BRIEF: The listing that follows should be copied in full, exactly as written.

────────────────────────────────────────

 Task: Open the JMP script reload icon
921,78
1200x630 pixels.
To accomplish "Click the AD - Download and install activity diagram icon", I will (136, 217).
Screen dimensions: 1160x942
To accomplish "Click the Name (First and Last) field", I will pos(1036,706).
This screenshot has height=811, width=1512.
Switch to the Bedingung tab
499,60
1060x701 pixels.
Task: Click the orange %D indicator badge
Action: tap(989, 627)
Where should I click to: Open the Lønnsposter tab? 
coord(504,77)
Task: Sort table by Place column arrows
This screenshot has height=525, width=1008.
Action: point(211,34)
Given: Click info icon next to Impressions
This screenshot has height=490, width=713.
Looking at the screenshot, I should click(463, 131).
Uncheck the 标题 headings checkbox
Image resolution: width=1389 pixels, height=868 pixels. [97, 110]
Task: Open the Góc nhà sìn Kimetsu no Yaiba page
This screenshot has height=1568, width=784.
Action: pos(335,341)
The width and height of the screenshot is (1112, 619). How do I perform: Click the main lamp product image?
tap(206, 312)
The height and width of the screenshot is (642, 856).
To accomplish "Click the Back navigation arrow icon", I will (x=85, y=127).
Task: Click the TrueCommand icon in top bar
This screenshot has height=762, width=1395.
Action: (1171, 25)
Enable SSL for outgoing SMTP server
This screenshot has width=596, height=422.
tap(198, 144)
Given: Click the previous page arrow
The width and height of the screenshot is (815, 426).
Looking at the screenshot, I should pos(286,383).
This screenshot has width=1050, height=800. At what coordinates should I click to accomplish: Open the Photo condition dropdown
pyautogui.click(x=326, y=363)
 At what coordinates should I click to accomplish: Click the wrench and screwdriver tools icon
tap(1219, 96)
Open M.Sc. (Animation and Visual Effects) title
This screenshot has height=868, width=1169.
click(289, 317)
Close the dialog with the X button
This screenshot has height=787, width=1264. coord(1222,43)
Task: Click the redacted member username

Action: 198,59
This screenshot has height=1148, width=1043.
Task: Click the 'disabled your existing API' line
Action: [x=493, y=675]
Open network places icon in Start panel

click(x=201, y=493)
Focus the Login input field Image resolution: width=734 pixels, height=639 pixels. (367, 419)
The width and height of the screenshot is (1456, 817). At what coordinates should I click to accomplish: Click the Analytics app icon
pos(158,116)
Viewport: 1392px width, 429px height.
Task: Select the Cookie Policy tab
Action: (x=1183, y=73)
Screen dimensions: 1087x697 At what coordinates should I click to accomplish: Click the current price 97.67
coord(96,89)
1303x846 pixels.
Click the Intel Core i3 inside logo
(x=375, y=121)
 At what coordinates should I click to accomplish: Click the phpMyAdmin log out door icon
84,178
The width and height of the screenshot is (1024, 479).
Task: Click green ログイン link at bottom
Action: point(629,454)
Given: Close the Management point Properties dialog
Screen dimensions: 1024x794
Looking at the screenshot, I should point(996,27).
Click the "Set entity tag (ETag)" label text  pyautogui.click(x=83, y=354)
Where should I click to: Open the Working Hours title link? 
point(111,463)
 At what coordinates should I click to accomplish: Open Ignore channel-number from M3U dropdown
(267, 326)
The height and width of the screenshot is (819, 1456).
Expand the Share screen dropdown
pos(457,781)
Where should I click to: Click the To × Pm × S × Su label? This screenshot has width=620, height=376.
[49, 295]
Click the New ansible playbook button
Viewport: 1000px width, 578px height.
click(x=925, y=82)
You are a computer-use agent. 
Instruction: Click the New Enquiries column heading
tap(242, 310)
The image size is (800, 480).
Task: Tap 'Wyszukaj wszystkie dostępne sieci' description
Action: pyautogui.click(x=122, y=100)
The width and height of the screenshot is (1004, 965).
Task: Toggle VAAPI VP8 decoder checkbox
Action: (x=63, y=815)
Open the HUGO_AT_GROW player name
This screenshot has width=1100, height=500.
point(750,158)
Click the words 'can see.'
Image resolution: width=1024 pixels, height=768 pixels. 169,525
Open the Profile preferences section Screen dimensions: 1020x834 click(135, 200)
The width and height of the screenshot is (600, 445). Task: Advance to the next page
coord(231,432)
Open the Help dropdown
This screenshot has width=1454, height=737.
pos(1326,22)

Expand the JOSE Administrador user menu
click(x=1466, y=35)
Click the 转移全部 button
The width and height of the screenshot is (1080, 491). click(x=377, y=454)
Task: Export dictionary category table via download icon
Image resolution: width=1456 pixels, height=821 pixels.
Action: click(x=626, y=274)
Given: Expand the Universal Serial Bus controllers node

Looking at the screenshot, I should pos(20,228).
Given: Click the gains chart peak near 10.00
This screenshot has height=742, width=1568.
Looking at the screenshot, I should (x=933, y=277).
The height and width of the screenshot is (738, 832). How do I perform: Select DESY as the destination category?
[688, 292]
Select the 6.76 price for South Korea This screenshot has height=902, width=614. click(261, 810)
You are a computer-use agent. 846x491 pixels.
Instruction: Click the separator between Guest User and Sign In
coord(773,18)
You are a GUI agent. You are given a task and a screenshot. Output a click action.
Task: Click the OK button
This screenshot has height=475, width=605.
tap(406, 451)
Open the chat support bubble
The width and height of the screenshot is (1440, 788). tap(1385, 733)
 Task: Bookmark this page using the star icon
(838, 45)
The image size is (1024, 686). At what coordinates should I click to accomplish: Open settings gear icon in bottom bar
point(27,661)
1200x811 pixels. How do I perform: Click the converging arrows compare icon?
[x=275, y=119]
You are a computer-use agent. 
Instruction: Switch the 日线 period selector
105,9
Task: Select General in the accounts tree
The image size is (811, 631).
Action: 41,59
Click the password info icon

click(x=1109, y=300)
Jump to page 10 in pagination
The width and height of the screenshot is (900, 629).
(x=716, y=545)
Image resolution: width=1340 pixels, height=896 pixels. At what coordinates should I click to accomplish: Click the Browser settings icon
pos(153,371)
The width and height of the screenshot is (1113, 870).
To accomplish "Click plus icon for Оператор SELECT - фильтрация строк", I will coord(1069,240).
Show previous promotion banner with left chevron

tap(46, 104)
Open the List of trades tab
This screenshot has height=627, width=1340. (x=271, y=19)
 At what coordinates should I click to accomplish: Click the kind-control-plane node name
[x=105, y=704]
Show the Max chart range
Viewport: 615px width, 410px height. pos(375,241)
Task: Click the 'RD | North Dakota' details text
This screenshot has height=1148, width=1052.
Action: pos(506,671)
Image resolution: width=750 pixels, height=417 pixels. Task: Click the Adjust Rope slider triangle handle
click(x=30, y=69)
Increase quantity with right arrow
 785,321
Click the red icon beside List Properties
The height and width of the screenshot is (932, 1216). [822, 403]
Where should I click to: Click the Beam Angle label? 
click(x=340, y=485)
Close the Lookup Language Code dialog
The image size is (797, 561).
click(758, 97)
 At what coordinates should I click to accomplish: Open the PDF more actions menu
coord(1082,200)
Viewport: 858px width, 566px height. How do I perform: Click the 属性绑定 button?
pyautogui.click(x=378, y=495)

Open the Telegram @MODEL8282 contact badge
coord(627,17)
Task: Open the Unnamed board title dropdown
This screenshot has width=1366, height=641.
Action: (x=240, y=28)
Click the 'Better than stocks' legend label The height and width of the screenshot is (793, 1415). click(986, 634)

────────────────────────────────────────

FINISHED EXERCISE:
 Task: Open the JMP script reload icon
921,78
1200x630 pixels.
To accomplish "Click the AD - Download and install activity diagram icon", I will (136, 217).
Screen dimensions: 1160x942
To accomplish "Click the Name (First and Last) field", I will pos(1036,706).
This screenshot has height=811, width=1512.
Switch to the Bedingung tab
499,60
1060x701 pixels.
Task: Click the orange %D indicator badge
Action: tap(989, 627)
Where should I click to: Open the Lønnsposter tab? 
coord(504,77)
Task: Sort table by Place column arrows
This screenshot has height=525, width=1008.
Action: point(211,34)
Given: Click info icon next to Impressions
This screenshot has height=490, width=713.
Looking at the screenshot, I should click(463, 131).
Uncheck the 标题 headings checkbox
Image resolution: width=1389 pixels, height=868 pixels. [97, 110]
Task: Open the Góc nhà sìn Kimetsu no Yaiba page
This screenshot has height=1568, width=784.
Action: pos(335,341)
The width and height of the screenshot is (1112, 619). How do I perform: Click the main lamp product image?
tap(206, 312)
The height and width of the screenshot is (642, 856).
To accomplish "Click the Back navigation arrow icon", I will (x=85, y=127).
Task: Click the TrueCommand icon in top bar
This screenshot has height=762, width=1395.
Action: (1171, 25)
Enable SSL for outgoing SMTP server
This screenshot has width=596, height=422.
tap(198, 144)
Given: Click the previous page arrow
The width and height of the screenshot is (815, 426).
Looking at the screenshot, I should pos(286,383).
This screenshot has width=1050, height=800. At what coordinates should I click to accomplish: Open the Photo condition dropdown
pyautogui.click(x=326, y=363)
 At what coordinates should I click to accomplish: Click the wrench and screwdriver tools icon
tap(1219, 96)
Open M.Sc. (Animation and Visual Effects) title
This screenshot has height=868, width=1169.
click(289, 317)
Close the dialog with the X button
This screenshot has height=787, width=1264. coord(1222,43)
Task: Click the redacted member username

Action: 198,59
This screenshot has height=1148, width=1043.
Task: Click the 'disabled your existing API' line
Action: [x=493, y=675]
Open network places icon in Start panel

click(x=201, y=493)
Focus the Login input field Image resolution: width=734 pixels, height=639 pixels. (367, 419)
The width and height of the screenshot is (1456, 817). At what coordinates should I click to accomplish: Click the Analytics app icon
pos(158,116)
Viewport: 1392px width, 429px height.
Task: Select the Cookie Policy tab
Action: (x=1183, y=73)
Screen dimensions: 1087x697 At what coordinates should I click to accomplish: Click the current price 97.67
coord(96,89)
1303x846 pixels.
Click the Intel Core i3 inside logo
(x=375, y=121)
 At what coordinates should I click to accomplish: Click the phpMyAdmin log out door icon
84,178
The width and height of the screenshot is (1024, 479).
Task: Click green ログイン link at bottom
Action: point(629,454)
Given: Close the Management point Properties dialog
Screen dimensions: 1024x794
Looking at the screenshot, I should point(996,27).
Click the "Set entity tag (ETag)" label text  pyautogui.click(x=83, y=354)
Where should I click to: Open the Working Hours title link? 
point(111,463)
 At what coordinates should I click to accomplish: Open Ignore channel-number from M3U dropdown
(267, 326)
The height and width of the screenshot is (819, 1456).
Expand the Share screen dropdown
pos(457,781)
Where should I click to: Click the To × Pm × S × Su label? This screenshot has width=620, height=376.
[49, 295]
Click the New ansible playbook button
Viewport: 1000px width, 578px height.
click(x=925, y=82)
You are a computer-use agent. 
Instruction: Click the New Enquiries column heading
tap(242, 310)
The image size is (800, 480).
Task: Tap 'Wyszukaj wszystkie dostępne sieci' description
Action: pyautogui.click(x=122, y=100)
The width and height of the screenshot is (1004, 965).
Task: Toggle VAAPI VP8 decoder checkbox
Action: (x=63, y=815)
Open the HUGO_AT_GROW player name
This screenshot has width=1100, height=500.
point(750,158)
Click the words 'can see.'
Image resolution: width=1024 pixels, height=768 pixels. 169,525
Open the Profile preferences section Screen dimensions: 1020x834 click(135, 200)
The width and height of the screenshot is (600, 445). Task: Advance to the next page
coord(231,432)
Open the Help dropdown
This screenshot has width=1454, height=737.
pos(1326,22)

Expand the JOSE Administrador user menu
click(x=1466, y=35)
Click the 转移全部 button
The width and height of the screenshot is (1080, 491). click(x=377, y=454)
Task: Export dictionary category table via download icon
Image resolution: width=1456 pixels, height=821 pixels.
Action: click(x=626, y=274)
Given: Expand the Universal Serial Bus controllers node

Looking at the screenshot, I should pos(20,228).
Given: Click the gains chart peak near 10.00
This screenshot has height=742, width=1568.
Looking at the screenshot, I should (x=933, y=277).
The height and width of the screenshot is (738, 832). How do I perform: Select DESY as the destination category?
[688, 292]
Select the 6.76 price for South Korea This screenshot has height=902, width=614. click(261, 810)
You are a computer-use agent. 846x491 pixels.
Instruction: Click the separator between Guest User and Sign In
coord(773,18)
You are a GUI agent. You are given a task and a screenshot. Output a click action.
Task: Click the OK button
This screenshot has height=475, width=605.
tap(406, 451)
Open the chat support bubble
The width and height of the screenshot is (1440, 788). tap(1385, 733)
 Task: Bookmark this page using the star icon
(838, 45)
The image size is (1024, 686). At what coordinates should I click to accomplish: Open settings gear icon in bottom bar
point(27,661)
1200x811 pixels. How do I perform: Click the converging arrows compare icon?
[x=275, y=119]
You are a computer-use agent. 
Instruction: Switch the 日线 period selector
105,9
Task: Select General in the accounts tree
The image size is (811, 631).
Action: 41,59
Click the password info icon

click(x=1109, y=300)
Jump to page 10 in pagination
The width and height of the screenshot is (900, 629).
(x=716, y=545)
Image resolution: width=1340 pixels, height=896 pixels. At what coordinates should I click to accomplish: Click the Browser settings icon
pos(153,371)
The width and height of the screenshot is (1113, 870).
To accomplish "Click plus icon for Оператор SELECT - фильтрация строк", I will coord(1069,240).
Show previous promotion banner with left chevron

tap(46, 104)
Open the List of trades tab
This screenshot has height=627, width=1340. (x=271, y=19)
 At what coordinates should I click to accomplish: Click the kind-control-plane node name
[x=105, y=704]
Show the Max chart range
Viewport: 615px width, 410px height. pos(375,241)
Task: Click the 'RD | North Dakota' details text
This screenshot has height=1148, width=1052.
Action: pos(506,671)
Image resolution: width=750 pixels, height=417 pixels. Task: Click the Adjust Rope slider triangle handle
click(x=30, y=69)
Increase quantity with right arrow
 785,321
Click the red icon beside List Properties
The height and width of the screenshot is (932, 1216). [822, 403]
Where should I click to: Click the Beam Angle label? 
click(x=340, y=485)
Close the Lookup Language Code dialog
The image size is (797, 561).
click(758, 97)
 At what coordinates should I click to accomplish: Open the PDF more actions menu
coord(1082,200)
Viewport: 858px width, 566px height. How do I perform: Click the 属性绑定 button?
pyautogui.click(x=378, y=495)

Open the Telegram @MODEL8282 contact badge
coord(627,17)
Task: Open the Unnamed board title dropdown
This screenshot has width=1366, height=641.
Action: (x=240, y=28)
Click the 'Better than stocks' legend label The height and width of the screenshot is (793, 1415). click(986, 634)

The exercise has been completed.